Stadt Gladbeck muss rund 60 größere Gebäude heizen - die meisten mit Fernwärme

Die Stadt nutzt – und beheizt – rund 60 größere Gebäude, darunter nicht nur das Rathaus, sondern auch Schulen, Sporthallen, Kindertagesstätten, aber auch öffentliche Einrichtungen wie die Stadthalle, die Bücherei oder das Bürgerhaus Ost. Hinzu kommen einige kleinere Gebäude. Insgesamt umfasst der Gebäudebestand der Stadt eine Größenordnung von rund 220.000 Quadratmetern Grund- und Nutzfläche. Die meisten der Gebäude werden mit Fernwärme beheizt, „nur“ 18 haben einen Gasanschluss zur Beheizung.

Der Krisenstab, dem unterschiedliche Fachbereiche der Ämter angehören, wird sich auch mit eventuellen Notsituationen, die auf die Gladbecker Bevölkerung zukommen könnten, befassen und entsprechende Szenarien entwickeln. Die komplette Thematik wird die Verwaltung auch auf die Tagesordnung des nächsten Haupt-, Finanz- und Digialisierungsausschusses am 12. September setzen.
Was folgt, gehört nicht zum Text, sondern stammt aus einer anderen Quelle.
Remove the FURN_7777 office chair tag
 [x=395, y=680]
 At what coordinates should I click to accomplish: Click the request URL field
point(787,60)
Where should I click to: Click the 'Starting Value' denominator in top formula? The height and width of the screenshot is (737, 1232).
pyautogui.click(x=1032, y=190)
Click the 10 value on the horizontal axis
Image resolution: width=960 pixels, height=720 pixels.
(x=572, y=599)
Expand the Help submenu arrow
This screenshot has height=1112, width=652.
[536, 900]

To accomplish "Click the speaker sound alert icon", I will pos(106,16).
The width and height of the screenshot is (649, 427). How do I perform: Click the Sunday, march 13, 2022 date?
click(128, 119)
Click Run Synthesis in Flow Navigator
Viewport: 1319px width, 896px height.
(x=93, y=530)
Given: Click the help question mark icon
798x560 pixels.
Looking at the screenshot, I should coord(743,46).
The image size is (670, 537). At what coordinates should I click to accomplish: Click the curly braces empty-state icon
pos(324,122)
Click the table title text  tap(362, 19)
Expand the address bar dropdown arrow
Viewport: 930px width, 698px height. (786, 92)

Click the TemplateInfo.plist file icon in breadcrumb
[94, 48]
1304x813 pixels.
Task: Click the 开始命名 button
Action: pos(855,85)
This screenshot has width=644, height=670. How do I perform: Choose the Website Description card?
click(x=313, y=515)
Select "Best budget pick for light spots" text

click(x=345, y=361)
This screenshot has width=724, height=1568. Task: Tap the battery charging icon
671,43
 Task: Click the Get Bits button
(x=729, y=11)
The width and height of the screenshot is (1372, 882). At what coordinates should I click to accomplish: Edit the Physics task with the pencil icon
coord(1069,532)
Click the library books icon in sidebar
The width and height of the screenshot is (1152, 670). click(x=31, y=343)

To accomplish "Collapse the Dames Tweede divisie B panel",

Daten & Fakten zum Gasverbrauch

Die ELE versorgt als Strom- und Gasversorger Kunden in Gelsenkirchen, Bottrop und Gladbeck. Stromkunden hat sie etwa 200.000 in den drei Städten, davon etwa 40.000 in Gladbeck. Gas beziehen etwa 45.000 Haushalte in Gelsenkirchen, Bottrop und Gladbeck von der ELE. Dazu kommen Großabnehmer in der Industrie.Die Stadt Gladbeck benötigte zur Beheizung ihrer 220.000 Quadratmeter Gebäudenutzflächen im Jahr 2020 exakt 21.564 Megawattstunden Energie. Das sind 6,23 Prozent weniger als ein Jahr zuvor. Die Kosten fürs Heizen sanken um gut 122.000 Euro auf knapp 1,36 Millionen Euro.Der Heizenergieverbrauch der Stadt ist seit langem rückläufig, er hat sich in den letzten 41 Jahren um knapp 60 Prozent reduziert. Auch der Stromverbrauch der Stadt sank seit 1996 um fast 38 Prozent. Zuletzt wurden gut 4 Millionen Kilowattstunden verbraucht.